• [Direction] Transcribe, word for word, the passage on the homeland security bill's personnel provisions from "6. Agencies will" up to and including "deserves it, right?".

• [Passage provided]
Legislation to create the Homeland Security Department contains provisions that may weaken civil service protections for the 170,000-plus employees in the new department. But it is too early to assess the impact of these provisions.

In the meantime, however, there's been little mention of personnel provisions contained in the legislation that affect all other agencies. These changes are designed to give federal managers more "flexibility" in hiring and managing staff.

There are eight governmentwide personnel provisions in the homeland security bill — some of which I like and others I don't.

1. Federal agencies can use categorical ranking to accelerate the hiring process and "improve the quality" of candidates. This allows job applicants to be divided into groups based on how qualified they are. Managers then pick employees from the top group. Agencies can use categorical ranking instead of the "rule of three," which requires managers to choose one of the top three candidates their human resources staff recommends.

I don't understand how categorical ranking improves the candidates' quality. The quality of candidates is a function of the recruitment effort, not the selection process.

I think the new method just makes it easier to preselect a candidate. Under the new system, the hiring official can hire the bottom person in the highly qualified group. How has the quality of those hired been improved? To me, it sure looks like it has declined.

2. Agencies will be required to appoint "chief human capital officers" to oversee workforce management. Sounds like a good idea, maybe a new Senior Executive Service slot for some.

3. Agencies will be required to incorporate workforce planning into their strategic plans. Congress is trying to legislate management practices again. Won't it ever learn?

4. Agencies won't have to recertify their senior executives every three years. Bad idea. Gives these guys a free pass.

5. Agencies will be able to provide transit subsidies to student volunteers. Isn't there anything more important the Senate Governmental Affairs Committee can focus on?

6. Agencies will be able to offer buyouts to employees without eliminating any positions in their agencies. So now if a manager wants to get rid of you, you can name your price.

7. The annual total compensation limit on senior executives will rise from $166,700 to $192,600. Senior executives also will be eligible for higher bonuses. Great news. Your boss really deserves it, right?

8. Agencies will have greater latitude in paying for employees' higher education costs. Sounds good.

• [Given information]
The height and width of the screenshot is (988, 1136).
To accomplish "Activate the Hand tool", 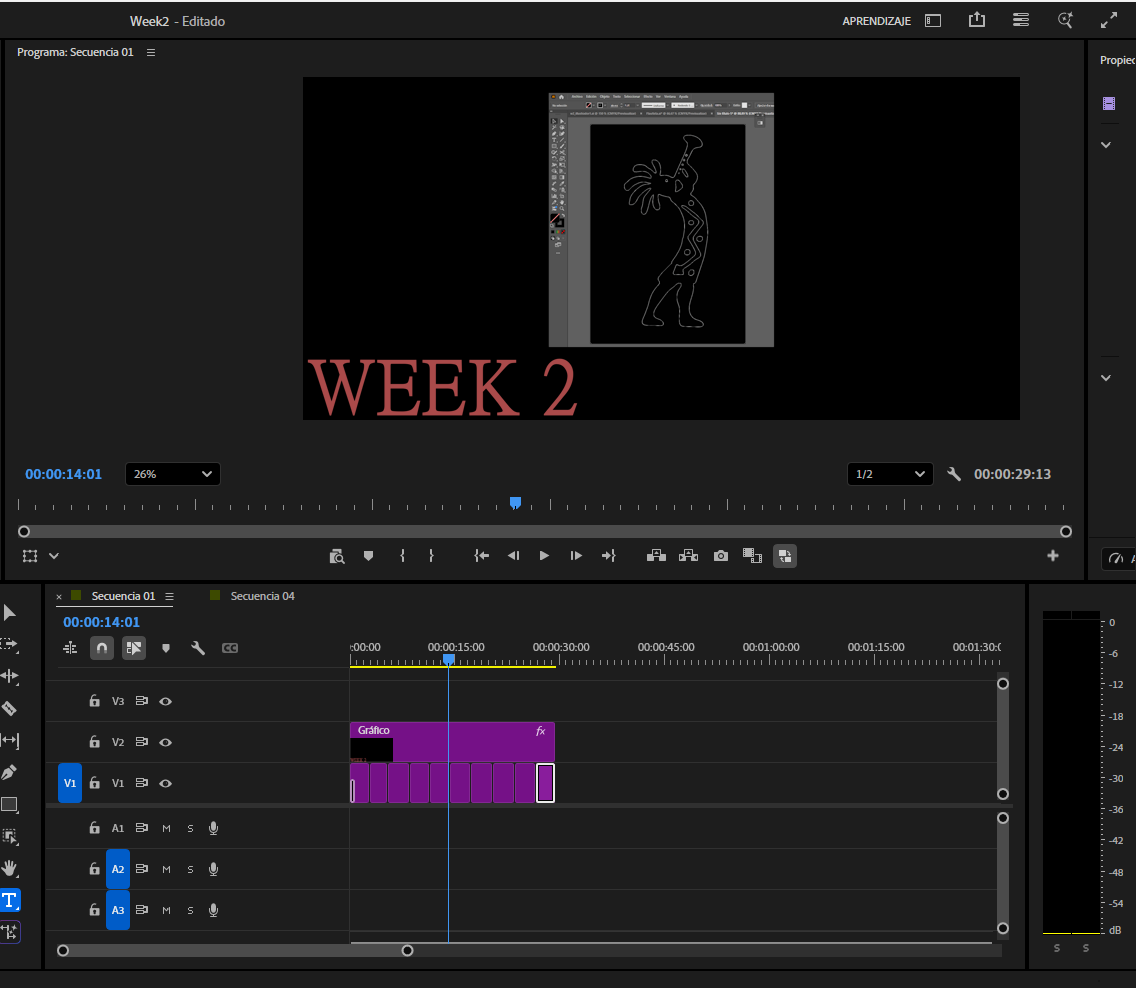I will [10, 868].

• [Worked answer]
6. Agencies will be able to offer buyouts to employees without eliminating any positions in their agencies. So now if a manager wants to get rid of you, you can name your price.

7. The annual total compensation limit on senior executives will rise from $166,700 to $192,600. Senior executives also will be eligible for higher bonuses. Great news. Your boss really deserves it, right?